By Rev. Bonnie Wilcox

The best greeting you could ever want to hear: You are warmly welcome!

Our first trip to the Iringa Diocese and the congregation of Tungamalenga was in 2002. None of our group had ever been to the African continent. Our first night in Iringa city, we were invited to a wedding reception. Our hosts said it would be a “quick stop,” to support a couple they knew. “You are warmly welcome,” we heard that evening, again and again. “Here is soda.” “Please come and greet and bless the couple.” “Please come and dance with us.”

A few days later, on a rough dirt road with culvert replacement projects underway and a bus with no air conditioning, we bumped along for about four hours to the village of Tungamalenga. It is the closest community to Ruaha National Park, which is the only reason most visitors travel that far.

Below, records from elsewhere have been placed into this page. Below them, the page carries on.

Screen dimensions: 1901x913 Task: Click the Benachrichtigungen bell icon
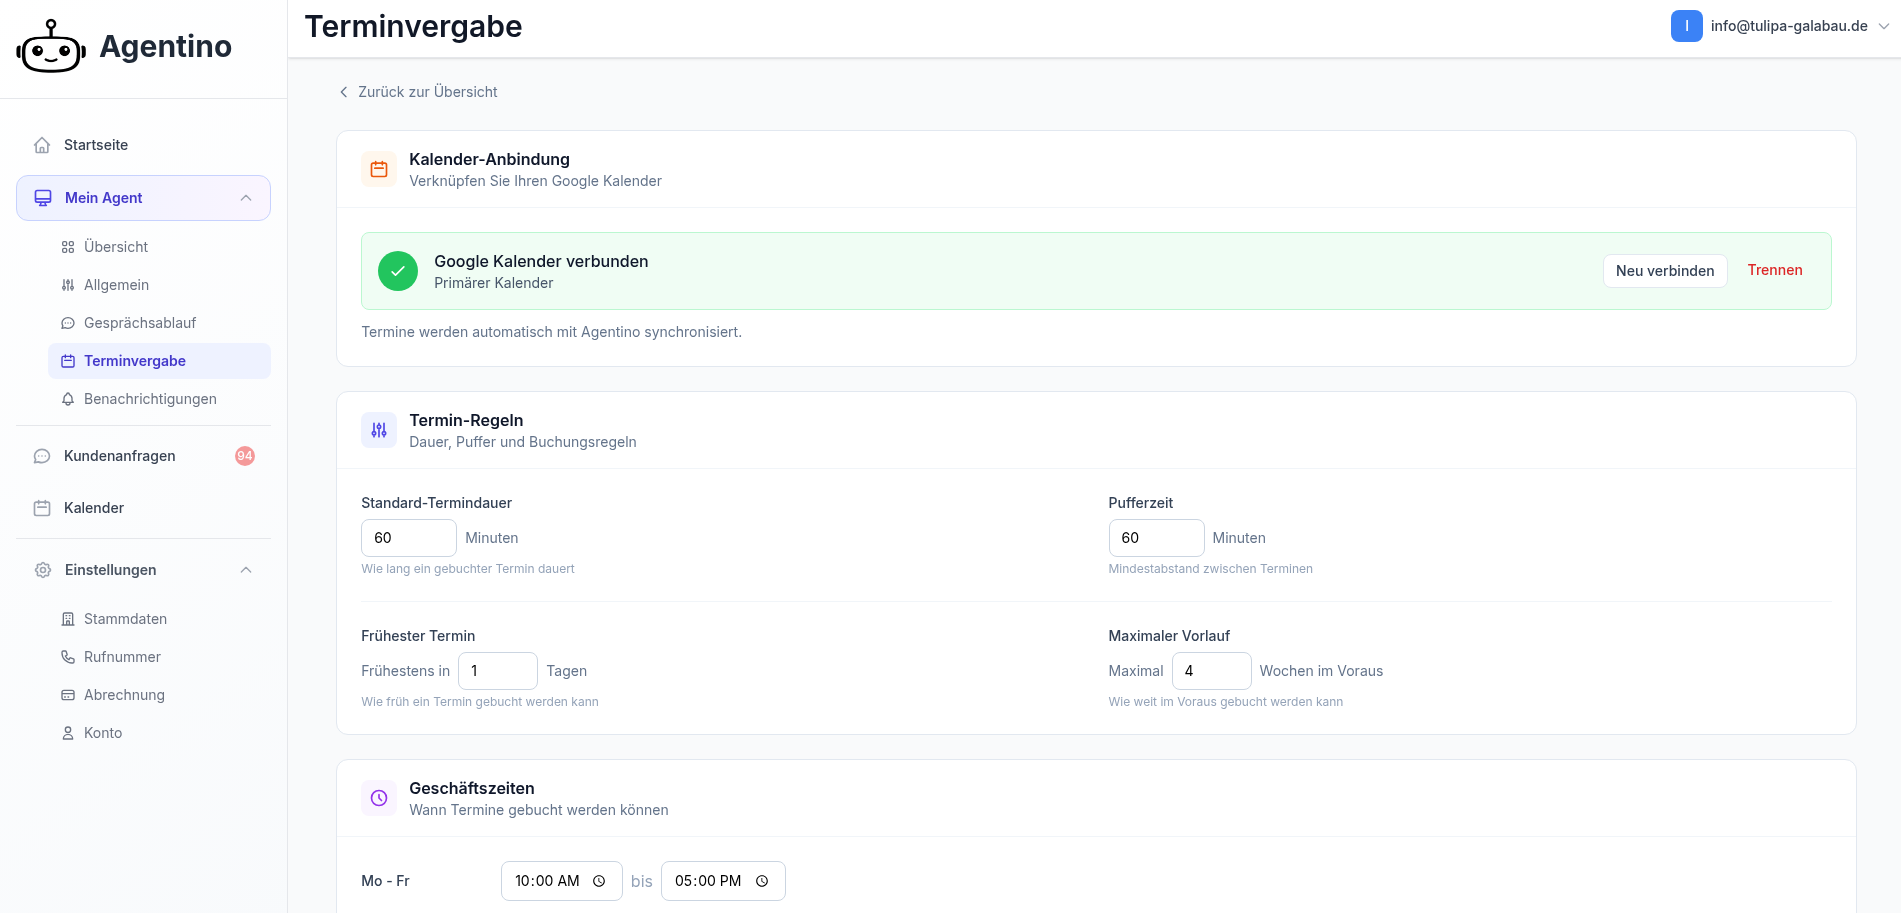click(x=68, y=399)
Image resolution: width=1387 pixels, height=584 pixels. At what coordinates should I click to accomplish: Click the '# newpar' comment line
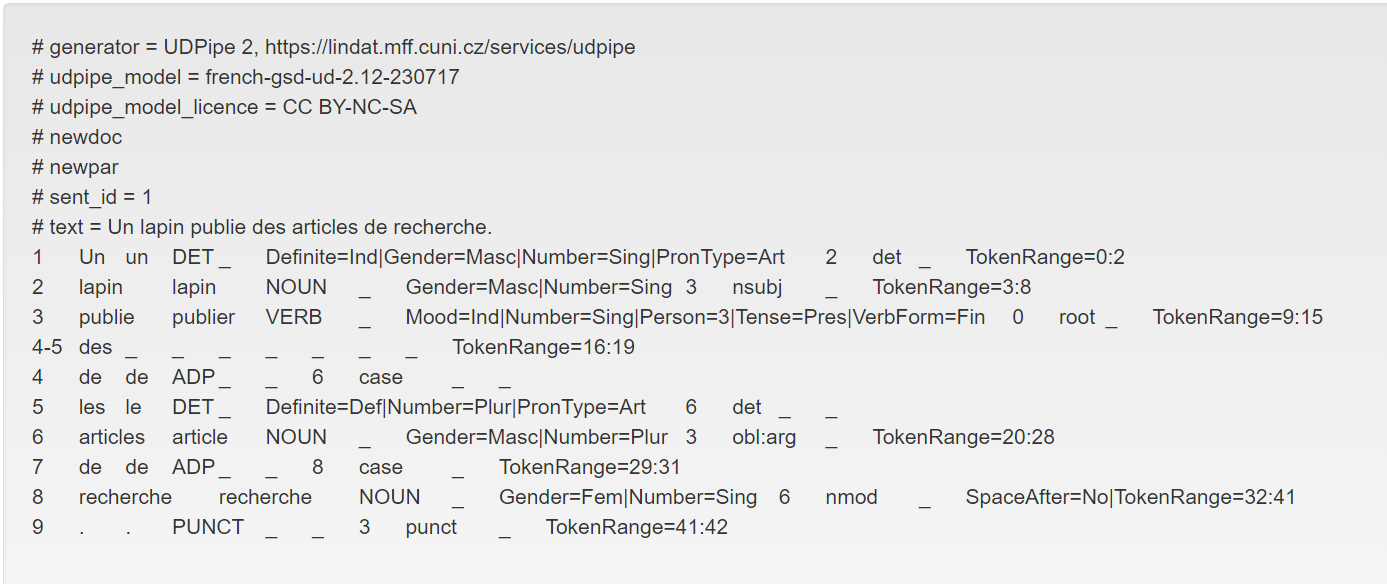[x=76, y=167]
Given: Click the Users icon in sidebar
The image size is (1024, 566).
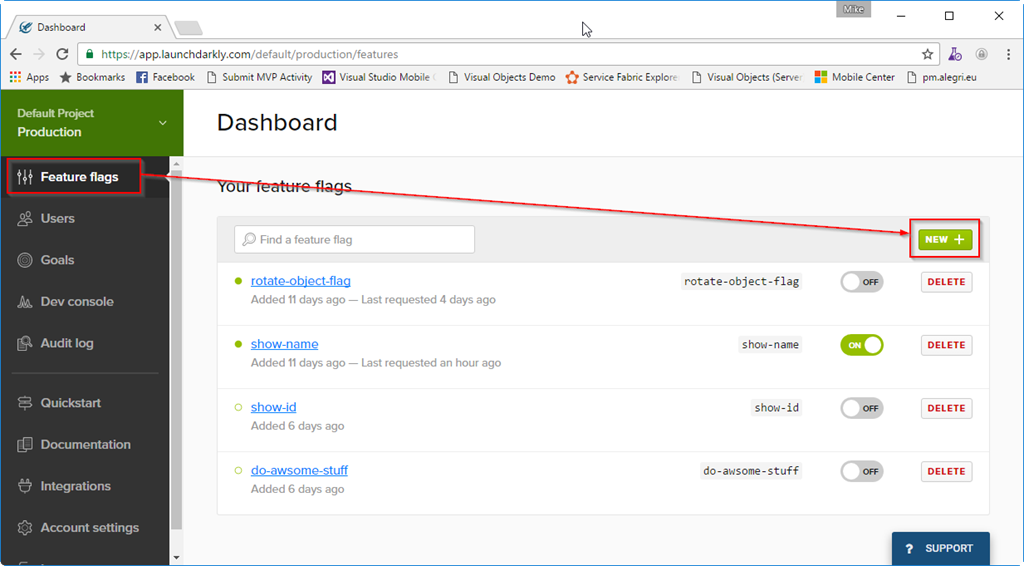Looking at the screenshot, I should click(x=25, y=219).
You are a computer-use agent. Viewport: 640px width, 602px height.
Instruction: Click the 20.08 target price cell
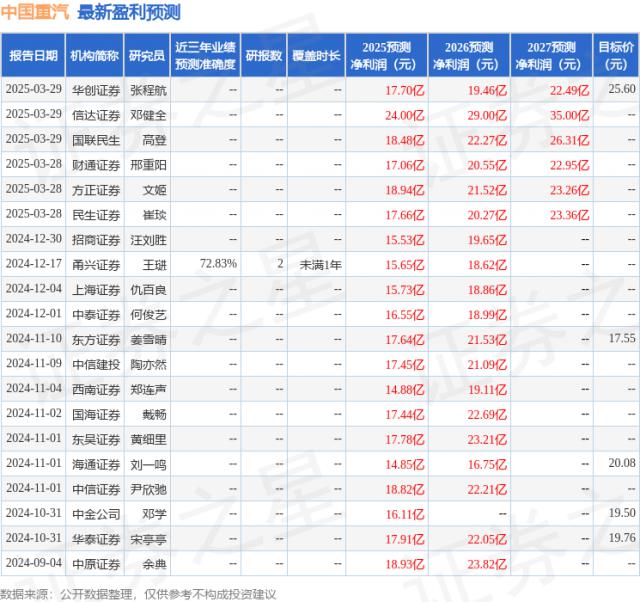point(621,462)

It was hard travel.

As we were about a mile or so from the village, we saw ahead a figure dressed in black running toward us, waving and smiling. It was Pastor Alfred Kikoti, then the pastor of the Tungamalenga Parish and its many preaching points. “You are warmly welcomed,” we heard from Pastor Alfred and his family, from the elected leaders of the parish, from the evangelists, and all whom we met.

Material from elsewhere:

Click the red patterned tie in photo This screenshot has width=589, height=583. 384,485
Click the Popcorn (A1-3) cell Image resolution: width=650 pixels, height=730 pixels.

This greeting, filled with familiar words but offered in a way that was unusual to us, deepened its meaning in each of us. It continued as people walked beside us, holding our hands in friendship, no matter our gender, age, or race. Little children offered adults a traditional blessing and we learned the proper response.

Our interpreter for the village visit was Pastor Benjamin Ngede, who had warmth and joy to spare! I learned I could tease him as he interpreted, since what he told congregations in Swahili was much longer than what I had said!

Our last event of that trip was the funeral of Pastor Benjamin’s daughter. We were devastated at this news. Our hosts encouraged us to attend, “for just a short visit.”

We were warmly welcomed at the church, at the cemetery, and at the houses emptied along a street to accommodate and serve meals to all the mourners. “You are warmly welcome,” we heard again. We were given a place of honor in each place, beyond our comfort, but we hope we graciously received it.

And we knew the truth of this statement — you are warmly welcome — better than we had ever known before.